Regex to match exact version phrase

I have versions like:

v1.0.3-preview2
v1.0.3-sometext
v1.0.3
v1.0.2
v1.0.1

I am trying to get the latest version that is not preview (doesn't have text after version number) , so result should be: v1.0.3

I used this grep: grep -m1 "[v\d+\.\d+.\d+$]"
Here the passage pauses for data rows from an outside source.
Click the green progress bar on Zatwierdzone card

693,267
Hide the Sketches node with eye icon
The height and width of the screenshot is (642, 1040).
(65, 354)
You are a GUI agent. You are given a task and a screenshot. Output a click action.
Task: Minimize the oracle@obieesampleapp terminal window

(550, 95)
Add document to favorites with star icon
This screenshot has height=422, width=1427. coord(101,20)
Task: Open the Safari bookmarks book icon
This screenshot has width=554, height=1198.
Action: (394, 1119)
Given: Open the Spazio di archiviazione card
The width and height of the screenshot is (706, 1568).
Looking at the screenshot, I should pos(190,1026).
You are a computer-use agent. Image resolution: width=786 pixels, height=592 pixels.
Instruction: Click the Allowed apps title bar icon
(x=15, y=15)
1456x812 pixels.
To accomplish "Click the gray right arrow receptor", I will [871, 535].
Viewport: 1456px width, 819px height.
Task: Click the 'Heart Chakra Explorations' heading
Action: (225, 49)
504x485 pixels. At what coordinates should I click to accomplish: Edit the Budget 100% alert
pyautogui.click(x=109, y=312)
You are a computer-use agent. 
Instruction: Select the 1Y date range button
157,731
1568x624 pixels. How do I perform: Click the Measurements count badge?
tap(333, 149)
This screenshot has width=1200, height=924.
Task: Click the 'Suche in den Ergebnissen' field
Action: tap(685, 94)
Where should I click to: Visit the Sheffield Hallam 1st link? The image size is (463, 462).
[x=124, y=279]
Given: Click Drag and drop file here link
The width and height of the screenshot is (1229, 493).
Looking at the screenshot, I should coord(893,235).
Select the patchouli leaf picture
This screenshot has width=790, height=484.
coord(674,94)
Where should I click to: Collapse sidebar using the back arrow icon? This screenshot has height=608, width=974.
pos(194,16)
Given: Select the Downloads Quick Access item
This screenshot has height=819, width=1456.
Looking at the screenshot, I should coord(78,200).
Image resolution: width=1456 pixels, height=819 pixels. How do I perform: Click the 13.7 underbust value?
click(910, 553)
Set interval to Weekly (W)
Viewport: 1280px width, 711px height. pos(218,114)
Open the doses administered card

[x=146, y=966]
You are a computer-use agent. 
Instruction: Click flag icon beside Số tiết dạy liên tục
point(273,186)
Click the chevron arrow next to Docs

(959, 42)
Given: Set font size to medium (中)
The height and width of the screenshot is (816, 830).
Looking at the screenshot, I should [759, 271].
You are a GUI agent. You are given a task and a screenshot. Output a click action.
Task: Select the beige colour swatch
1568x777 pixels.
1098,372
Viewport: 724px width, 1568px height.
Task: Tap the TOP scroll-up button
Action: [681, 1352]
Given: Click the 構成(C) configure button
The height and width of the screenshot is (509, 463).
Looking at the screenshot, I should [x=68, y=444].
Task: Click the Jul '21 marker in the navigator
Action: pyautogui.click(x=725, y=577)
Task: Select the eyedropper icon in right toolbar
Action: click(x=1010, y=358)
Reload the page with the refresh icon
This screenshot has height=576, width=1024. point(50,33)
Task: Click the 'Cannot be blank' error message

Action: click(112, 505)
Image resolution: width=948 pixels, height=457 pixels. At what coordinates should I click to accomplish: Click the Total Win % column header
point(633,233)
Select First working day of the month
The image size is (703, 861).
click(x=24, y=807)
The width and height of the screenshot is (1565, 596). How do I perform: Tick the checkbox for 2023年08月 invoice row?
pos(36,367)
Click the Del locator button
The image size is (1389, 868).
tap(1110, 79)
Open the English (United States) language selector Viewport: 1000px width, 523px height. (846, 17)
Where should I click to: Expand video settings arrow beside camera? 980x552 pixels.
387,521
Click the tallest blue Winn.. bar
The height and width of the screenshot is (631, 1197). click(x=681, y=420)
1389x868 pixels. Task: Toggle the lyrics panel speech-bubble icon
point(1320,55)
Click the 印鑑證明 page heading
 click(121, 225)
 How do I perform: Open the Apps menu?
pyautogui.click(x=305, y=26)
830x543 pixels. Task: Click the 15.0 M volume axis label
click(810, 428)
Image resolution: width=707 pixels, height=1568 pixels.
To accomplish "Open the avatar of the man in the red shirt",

but it still outputs: v1.0.3-preview2

what I could be missing here?

Solution 1:

To return first match for pattern v<num>.<num>.<num>, use:

grep -m1 -E '^v[0-9]+(\.[0-9]+){2}$' file

v1.0.3

If you input file is unsorted then use grep | sort -V | head as:

grep -E '^v[0-9]+(\.[0-9]+){2}$' f | sort -rV | head -1

When you use ^ or $ inside [...] they are treated a literal character not the anchors.

RegEx Details:

• ^: Start
• v: Match v
• [0-9]+: Match 1+ digits
• (\.[0-9]+){2}: Match a dot followed by 1+ dots. Repeat this group 2 times
• $: End

Solution 2:

To match the digits with grep, you can use

grep -m1 "v[[:digit:]]\+\.[[:digit:]]\+\.[[:digit:]]\+$" file

Note that you don't need the [ and ] in your pattern, and to escape the dot to match it literally.

Solution 3:

With awk you could try following awk code.

awk 'match($0,/^v[0-9]+(\.[0-9]+){2}$/){print;exit}' Input_file

Explanation of awk code: Simple explanation of awk program would be, using match function of awk to match regex to match version, once match is found print the matched value and exit from program.